### WORK ORDER:
The listing below contains a span that opens with the line containing "The height and" and closes with the line containing "Where should I". Return that span exactly.

[RECORDS TO USE Boundary: Start]

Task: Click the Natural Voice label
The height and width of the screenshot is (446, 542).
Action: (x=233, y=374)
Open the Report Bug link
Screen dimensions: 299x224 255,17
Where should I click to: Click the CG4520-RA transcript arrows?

[RECORDS TO USE Boundary: End]
[RECORDS TO USE Boundary: Start]

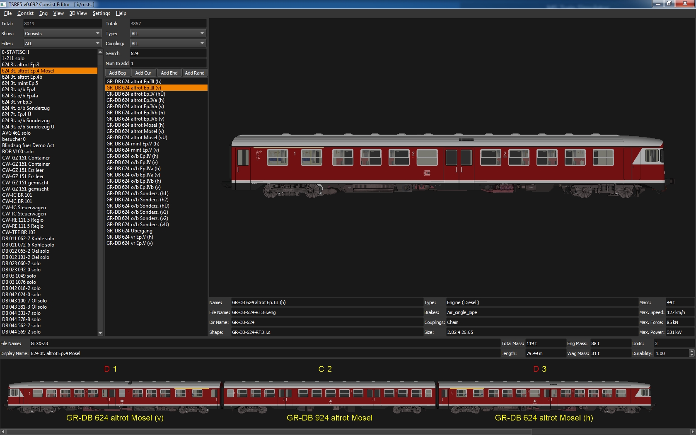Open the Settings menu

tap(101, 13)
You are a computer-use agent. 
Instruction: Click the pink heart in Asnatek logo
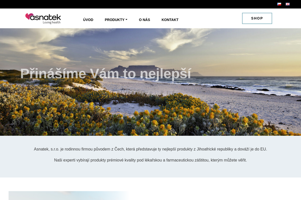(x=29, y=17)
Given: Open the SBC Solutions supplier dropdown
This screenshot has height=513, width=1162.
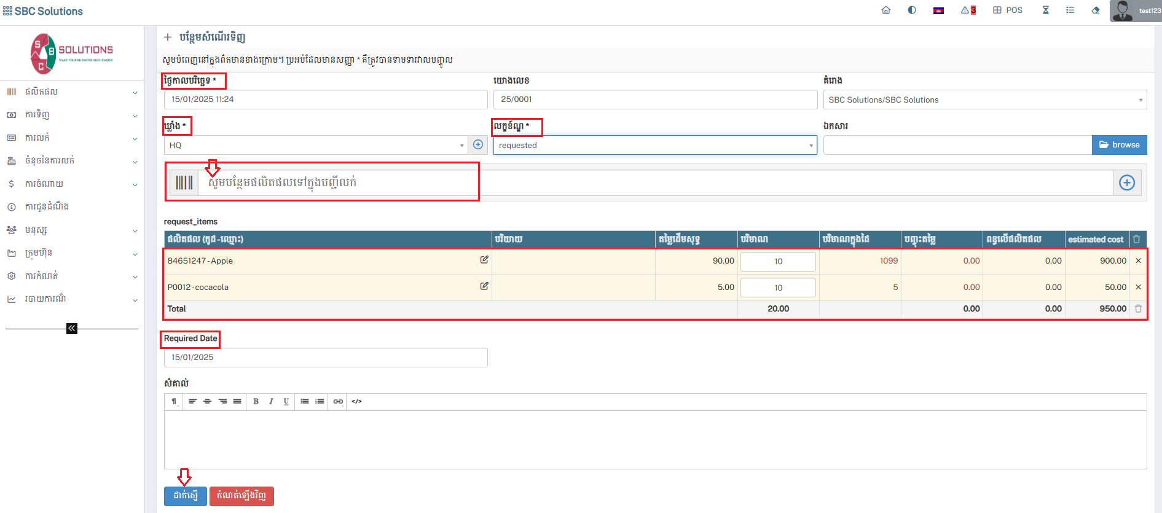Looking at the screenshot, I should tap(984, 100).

[RECORDS TO USE Boundary: End]
[RECORDS TO USE Boundary: Start]

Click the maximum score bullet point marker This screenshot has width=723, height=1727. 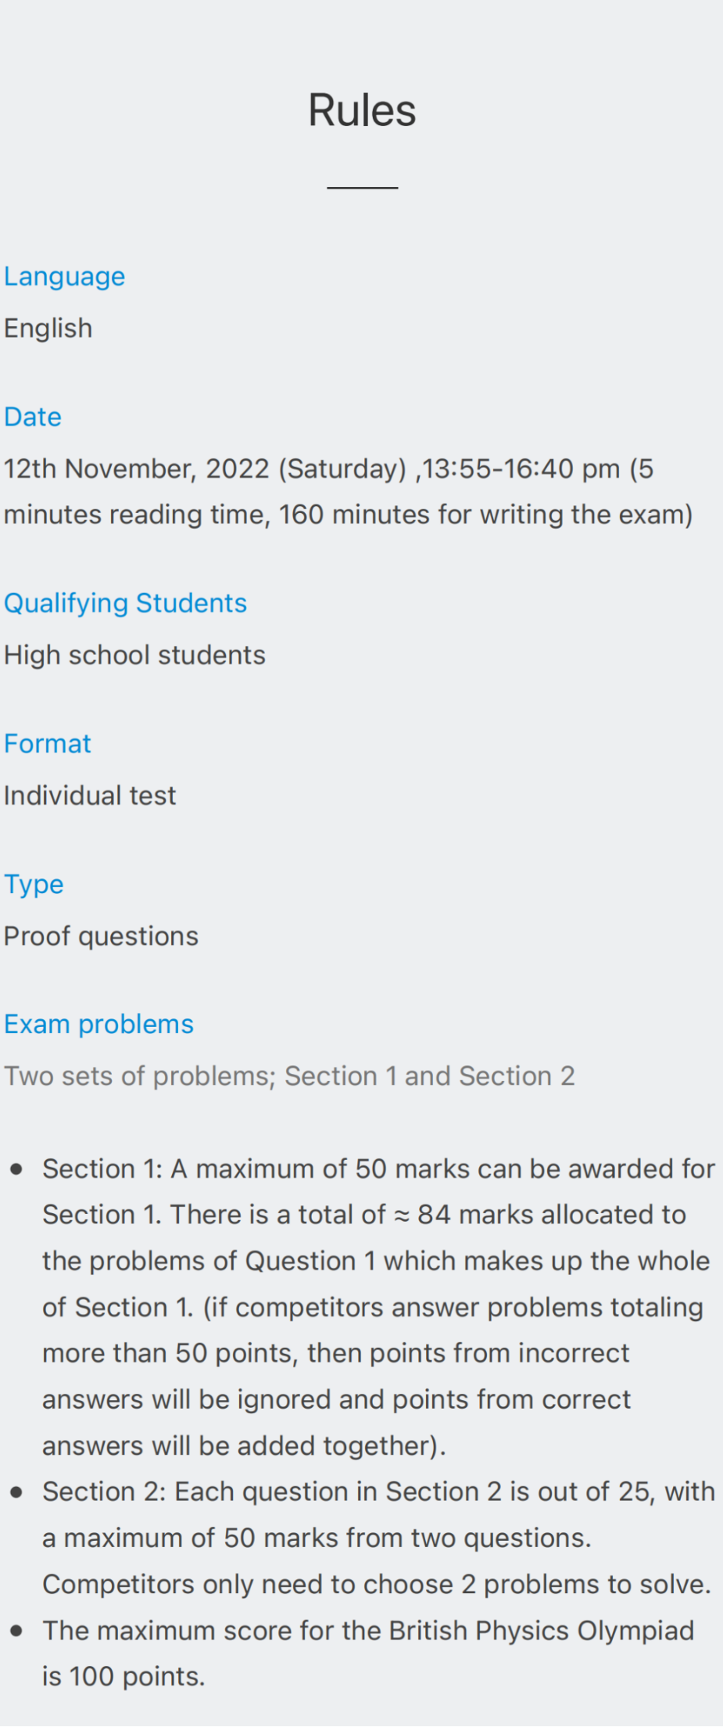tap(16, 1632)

[RECORDS TO USE Boundary: End]

### TASK ANSWER:
The height and width of the screenshot is (446, 542).
Action: (x=233, y=374)
Open the Report Bug link
Screen dimensions: 299x224 255,17
Where should I click to: Click the CG4520-RA transcript arrows?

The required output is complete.